--- Assignment ---
Identify each line below that contains the word "will", and copy it out.

--- Available data ---
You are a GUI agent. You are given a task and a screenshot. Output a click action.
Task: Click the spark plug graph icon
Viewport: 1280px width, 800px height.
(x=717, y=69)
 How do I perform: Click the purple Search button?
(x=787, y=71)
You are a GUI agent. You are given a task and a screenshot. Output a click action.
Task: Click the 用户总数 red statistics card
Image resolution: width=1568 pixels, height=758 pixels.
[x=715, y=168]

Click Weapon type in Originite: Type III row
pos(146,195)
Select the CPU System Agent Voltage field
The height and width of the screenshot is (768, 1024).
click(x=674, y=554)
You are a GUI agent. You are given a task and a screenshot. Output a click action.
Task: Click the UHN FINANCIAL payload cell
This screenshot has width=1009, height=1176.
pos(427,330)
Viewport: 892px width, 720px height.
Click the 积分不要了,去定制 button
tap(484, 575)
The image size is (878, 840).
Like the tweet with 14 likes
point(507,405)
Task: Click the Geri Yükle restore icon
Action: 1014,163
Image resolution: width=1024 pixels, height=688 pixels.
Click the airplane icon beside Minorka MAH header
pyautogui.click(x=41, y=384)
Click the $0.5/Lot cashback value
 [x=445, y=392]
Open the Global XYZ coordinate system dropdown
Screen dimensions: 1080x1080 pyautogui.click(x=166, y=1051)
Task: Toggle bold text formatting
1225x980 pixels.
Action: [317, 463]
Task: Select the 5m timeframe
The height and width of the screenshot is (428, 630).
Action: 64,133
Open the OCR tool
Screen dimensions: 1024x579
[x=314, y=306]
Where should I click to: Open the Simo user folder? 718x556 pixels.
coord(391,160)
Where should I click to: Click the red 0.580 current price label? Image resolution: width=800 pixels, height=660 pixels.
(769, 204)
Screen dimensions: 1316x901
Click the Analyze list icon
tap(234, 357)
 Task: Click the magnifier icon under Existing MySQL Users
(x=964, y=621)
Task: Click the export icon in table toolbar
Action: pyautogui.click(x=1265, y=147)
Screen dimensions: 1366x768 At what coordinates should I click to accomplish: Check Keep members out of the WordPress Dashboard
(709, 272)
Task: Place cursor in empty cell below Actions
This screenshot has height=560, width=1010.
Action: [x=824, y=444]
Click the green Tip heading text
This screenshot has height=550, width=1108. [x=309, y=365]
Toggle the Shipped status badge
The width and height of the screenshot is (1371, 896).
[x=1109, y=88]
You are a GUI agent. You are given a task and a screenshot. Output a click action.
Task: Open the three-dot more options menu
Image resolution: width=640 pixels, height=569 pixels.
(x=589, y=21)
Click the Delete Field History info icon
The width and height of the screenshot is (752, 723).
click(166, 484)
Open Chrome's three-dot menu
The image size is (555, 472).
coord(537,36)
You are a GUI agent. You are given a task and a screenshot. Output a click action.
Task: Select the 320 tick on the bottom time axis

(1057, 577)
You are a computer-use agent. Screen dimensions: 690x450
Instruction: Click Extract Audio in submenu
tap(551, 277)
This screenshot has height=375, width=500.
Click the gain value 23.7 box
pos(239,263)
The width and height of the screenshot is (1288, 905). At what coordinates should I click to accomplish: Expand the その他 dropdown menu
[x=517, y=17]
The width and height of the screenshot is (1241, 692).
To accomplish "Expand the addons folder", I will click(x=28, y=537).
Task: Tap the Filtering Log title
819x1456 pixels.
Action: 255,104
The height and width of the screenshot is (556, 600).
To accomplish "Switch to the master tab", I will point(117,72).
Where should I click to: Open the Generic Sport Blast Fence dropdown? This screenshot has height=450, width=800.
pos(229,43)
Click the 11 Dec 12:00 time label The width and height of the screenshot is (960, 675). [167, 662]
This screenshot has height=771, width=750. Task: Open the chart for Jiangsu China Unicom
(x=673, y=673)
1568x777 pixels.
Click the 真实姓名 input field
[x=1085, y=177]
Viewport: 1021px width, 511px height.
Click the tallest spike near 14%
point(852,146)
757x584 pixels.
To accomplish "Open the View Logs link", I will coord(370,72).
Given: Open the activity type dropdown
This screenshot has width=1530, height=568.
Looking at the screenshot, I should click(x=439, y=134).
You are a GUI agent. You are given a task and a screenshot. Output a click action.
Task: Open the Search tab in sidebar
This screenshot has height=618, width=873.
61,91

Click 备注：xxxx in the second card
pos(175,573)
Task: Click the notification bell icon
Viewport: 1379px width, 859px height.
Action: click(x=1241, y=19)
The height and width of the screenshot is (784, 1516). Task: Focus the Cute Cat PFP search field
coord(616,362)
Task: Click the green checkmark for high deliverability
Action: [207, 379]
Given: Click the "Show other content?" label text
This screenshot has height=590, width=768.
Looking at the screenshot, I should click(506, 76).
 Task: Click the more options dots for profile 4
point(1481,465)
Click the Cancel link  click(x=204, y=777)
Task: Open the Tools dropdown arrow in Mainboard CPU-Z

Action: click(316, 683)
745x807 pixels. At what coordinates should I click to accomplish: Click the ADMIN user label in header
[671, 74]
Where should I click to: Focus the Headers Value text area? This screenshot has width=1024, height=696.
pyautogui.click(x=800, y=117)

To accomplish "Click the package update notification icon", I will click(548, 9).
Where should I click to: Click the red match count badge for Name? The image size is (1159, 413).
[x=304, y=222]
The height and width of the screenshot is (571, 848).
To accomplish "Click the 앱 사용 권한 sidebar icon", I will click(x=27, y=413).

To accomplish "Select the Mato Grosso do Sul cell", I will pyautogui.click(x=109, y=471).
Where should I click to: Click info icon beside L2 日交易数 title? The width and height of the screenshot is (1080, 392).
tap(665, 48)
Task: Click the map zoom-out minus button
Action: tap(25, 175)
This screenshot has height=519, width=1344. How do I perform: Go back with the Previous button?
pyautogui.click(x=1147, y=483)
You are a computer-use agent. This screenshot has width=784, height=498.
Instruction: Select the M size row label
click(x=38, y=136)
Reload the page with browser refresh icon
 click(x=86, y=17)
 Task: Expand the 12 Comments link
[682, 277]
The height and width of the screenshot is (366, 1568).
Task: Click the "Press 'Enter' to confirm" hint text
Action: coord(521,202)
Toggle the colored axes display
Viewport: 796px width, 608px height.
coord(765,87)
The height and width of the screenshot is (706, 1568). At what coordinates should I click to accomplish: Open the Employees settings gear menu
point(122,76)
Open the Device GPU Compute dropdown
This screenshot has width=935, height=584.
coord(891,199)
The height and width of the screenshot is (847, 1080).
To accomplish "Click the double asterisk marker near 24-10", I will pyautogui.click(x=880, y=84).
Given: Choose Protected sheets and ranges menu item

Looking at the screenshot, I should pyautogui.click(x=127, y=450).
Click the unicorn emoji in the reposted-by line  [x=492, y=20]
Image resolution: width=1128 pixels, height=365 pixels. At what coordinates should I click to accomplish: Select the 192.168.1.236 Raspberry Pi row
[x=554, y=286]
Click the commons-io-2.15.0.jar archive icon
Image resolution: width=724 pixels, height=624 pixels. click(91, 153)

--- Solution for this problem ---
To accomplish "Expand the addons folder", I will click(x=28, y=537).
To accomplish "Switch to the master tab", I will point(117,72).
To accomplish "Open the View Logs link", I will coord(370,72).
To accomplish "Click the package update notification icon", I will click(548, 9).
To accomplish "Click the 앱 사용 권한 sidebar icon", I will click(x=27, y=413).
To accomplish "Select the Mato Grosso do Sul cell", I will pyautogui.click(x=109, y=471).
To accomplish "Click the double asterisk marker near 24-10", I will pyautogui.click(x=880, y=84).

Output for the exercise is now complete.